__PASSAGE__.

#####

Over the past three months, Abu Safiya, a paediatrician, has published dozens of videos and sent out pleas to the international community to act against the Israeli attacks on Kamal Adwan Hospital.
He repeatedly warned that the lives of patients and medical staff were in danger amid constant Israeli bombings and a siege preventing the entry of aid and food.
“Instead of receiving aid, we receive tanks… which are shelling the [hospital] building,” said Abu Safiya in a video two months ago.
In late October, Abu Safiya’s son died as a result of an earlier Israeli raid on the hospital, according to health officials.
A month later, he was wounded in an Israeli air strike on the hospital complex.
Patients face death
Meanwhile, the fate of other medical staff and civilians kidnapped by Israeli forces from the hospital on Saturday remains unknown.
Bursh said the Ministry of Health had lost contact with 10 of its medical staff members.
Dr Rawia Tamboura told Middle East Eye that some medical workers were released and awaiting evacuation to Gaza City.
The Palestinian Health Ministry said some of the patients, including those in critical condition, were forcibly displaced to the war-battered Indonesian Hospital, which has been out of service due to Israeli attacks.
The patients faced a “harsh night” and remained in a “dire and extremely difficult situation”, the ministry said.
“With no water, no electricity, no blankets, no food, and no supplies, the countdown has begun for the loss of their lives,” it added.
Their lives were at immediate risk, especially since most medical staff were prevented from joining the patients at the Indonesian Hospital.
“We urgently call on all concerned institutions and parties to find a solution for the patients and injured currently at the Indonesian Hospital,” the ministry said in a statement.
The assault on Kamal Adwan Hospital came a day after 50 Palestinians were killed in an air strike on a building in the hospital’s grounds. At least five medical staff were killed in Thursday’s attack, along with their wives, parents and children.
The raid has left northern Gaza without any functioning healthcare centres.
Since Israel intensified its blockade on northern Gaza in October, Kamal Adwan Hospital has been operating at minimal capacity, offering life-saving services to newborn infants in neonatal intensive care units and other patients in ICUs.
The other two hospitals in the area, the Indonesian Hospital and al-Awda Hospital, ceased operations weeks ago due to ongoing Israeli attacks.
The Israeli offensive in northern Gaza, launched on 5 October, followed the presentation of a controversial proposal named the “Generals’ Plan” to the Israeli government.
The plan calls for ethnically cleansing areas north of the Netzarim Corridor, which divides Gaza in two, so Israel could establish a “closed military zone”.
According to the plan, anyone who chose to stay would be considered a Hamas operative and could be killed.
“The occupation is delivering the final blow to the remaining healthcare system in northern Gaza today,” the health ministry said on Friday following the raid on Kamal Adwan Hospital.
“This aligns perfectly with the generals’ plan to eliminate the population in the northern Gaza Strip.”

#####

__PROVIDED INFORMATION__.
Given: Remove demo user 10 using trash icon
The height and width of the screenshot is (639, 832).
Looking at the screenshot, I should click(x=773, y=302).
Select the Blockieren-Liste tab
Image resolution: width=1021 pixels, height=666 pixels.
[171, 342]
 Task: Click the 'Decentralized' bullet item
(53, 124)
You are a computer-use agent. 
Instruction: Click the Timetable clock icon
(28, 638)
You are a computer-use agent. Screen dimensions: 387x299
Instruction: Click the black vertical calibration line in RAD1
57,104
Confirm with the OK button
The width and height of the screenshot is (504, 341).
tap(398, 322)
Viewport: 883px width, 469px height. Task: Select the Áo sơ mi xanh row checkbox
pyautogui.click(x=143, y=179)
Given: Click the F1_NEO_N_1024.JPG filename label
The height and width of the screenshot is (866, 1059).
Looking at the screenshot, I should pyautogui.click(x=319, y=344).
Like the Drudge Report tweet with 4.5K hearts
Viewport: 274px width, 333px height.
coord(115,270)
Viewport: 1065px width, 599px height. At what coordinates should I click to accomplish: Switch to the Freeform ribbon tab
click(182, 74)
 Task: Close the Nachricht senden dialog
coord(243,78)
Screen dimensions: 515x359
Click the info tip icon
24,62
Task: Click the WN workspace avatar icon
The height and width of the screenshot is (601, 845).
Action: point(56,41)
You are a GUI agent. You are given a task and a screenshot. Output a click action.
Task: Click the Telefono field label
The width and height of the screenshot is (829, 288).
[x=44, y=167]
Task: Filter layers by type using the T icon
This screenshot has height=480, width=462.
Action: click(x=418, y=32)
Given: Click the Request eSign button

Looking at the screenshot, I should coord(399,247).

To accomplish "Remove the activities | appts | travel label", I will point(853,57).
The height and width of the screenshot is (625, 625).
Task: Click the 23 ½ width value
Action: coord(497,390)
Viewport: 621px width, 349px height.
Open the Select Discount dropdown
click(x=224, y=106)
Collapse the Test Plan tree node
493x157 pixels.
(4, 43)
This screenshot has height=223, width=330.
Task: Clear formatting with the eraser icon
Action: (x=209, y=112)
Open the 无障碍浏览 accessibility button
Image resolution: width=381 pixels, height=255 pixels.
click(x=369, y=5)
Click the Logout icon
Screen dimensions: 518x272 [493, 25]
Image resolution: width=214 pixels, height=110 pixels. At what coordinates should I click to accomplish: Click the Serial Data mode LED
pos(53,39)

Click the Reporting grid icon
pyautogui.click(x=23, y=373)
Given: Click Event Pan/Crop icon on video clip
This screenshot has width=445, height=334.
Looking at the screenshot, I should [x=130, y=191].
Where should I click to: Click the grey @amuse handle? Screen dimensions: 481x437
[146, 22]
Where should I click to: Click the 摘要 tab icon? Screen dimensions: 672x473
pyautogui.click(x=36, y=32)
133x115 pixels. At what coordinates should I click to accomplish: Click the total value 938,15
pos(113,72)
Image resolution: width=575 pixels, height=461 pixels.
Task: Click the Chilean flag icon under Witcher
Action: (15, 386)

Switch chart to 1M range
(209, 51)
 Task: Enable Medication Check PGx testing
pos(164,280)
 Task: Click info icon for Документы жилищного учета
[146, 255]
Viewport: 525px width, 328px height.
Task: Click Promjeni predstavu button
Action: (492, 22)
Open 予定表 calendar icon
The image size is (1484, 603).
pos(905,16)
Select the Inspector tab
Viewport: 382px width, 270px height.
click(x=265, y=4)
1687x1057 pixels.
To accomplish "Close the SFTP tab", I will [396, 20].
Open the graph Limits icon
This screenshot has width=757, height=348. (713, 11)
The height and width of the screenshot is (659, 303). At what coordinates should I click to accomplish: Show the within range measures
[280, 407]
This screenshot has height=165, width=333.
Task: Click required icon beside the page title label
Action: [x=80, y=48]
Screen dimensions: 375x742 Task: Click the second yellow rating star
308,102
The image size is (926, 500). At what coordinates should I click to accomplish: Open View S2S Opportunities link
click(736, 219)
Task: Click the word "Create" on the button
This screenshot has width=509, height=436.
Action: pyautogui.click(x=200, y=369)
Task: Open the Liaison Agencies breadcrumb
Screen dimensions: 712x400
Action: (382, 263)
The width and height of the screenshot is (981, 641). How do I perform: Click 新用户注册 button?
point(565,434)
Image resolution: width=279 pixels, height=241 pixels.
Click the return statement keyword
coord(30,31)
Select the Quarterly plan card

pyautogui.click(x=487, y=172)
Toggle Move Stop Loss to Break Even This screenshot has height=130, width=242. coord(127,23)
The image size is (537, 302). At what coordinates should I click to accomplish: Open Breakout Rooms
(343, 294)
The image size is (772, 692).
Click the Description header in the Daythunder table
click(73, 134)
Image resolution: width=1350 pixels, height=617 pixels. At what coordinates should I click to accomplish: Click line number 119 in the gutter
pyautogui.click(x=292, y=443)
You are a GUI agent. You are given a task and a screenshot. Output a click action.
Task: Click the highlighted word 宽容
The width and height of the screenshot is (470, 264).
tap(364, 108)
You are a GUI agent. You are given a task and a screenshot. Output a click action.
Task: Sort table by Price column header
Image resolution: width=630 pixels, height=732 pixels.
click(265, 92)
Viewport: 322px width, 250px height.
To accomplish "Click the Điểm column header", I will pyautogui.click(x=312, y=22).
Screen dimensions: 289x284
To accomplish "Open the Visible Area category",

#####

__WHAT THIS EXERCISE ASKS__.
**a)** Please reproduce the part of the Kamal Adwan Hospital article that opens with the words containing "The plan calls" and closes with "raid on Kamal Adwan Hospital.".
**b)** In the Kamal Adwan Hospital article, on what date was the Israeli offensive in northern Gaza launched?

__TASK-BY-TASK ANSWERS__.
**a)**
The plan calls for ethnically cleansing areas north of the Netzarim Corridor, which divides Gaza in two, so Israel could establish a “closed military zone”.
According to the plan, anyone who chose to stay would be considered a Hamas operative and could be killed.
“The occupation is delivering the final blow to the remaining healthcare system in northern Gaza today,” the health ministry said on Friday following the raid on Kamal Adwan Hospital.

**b)** 5 October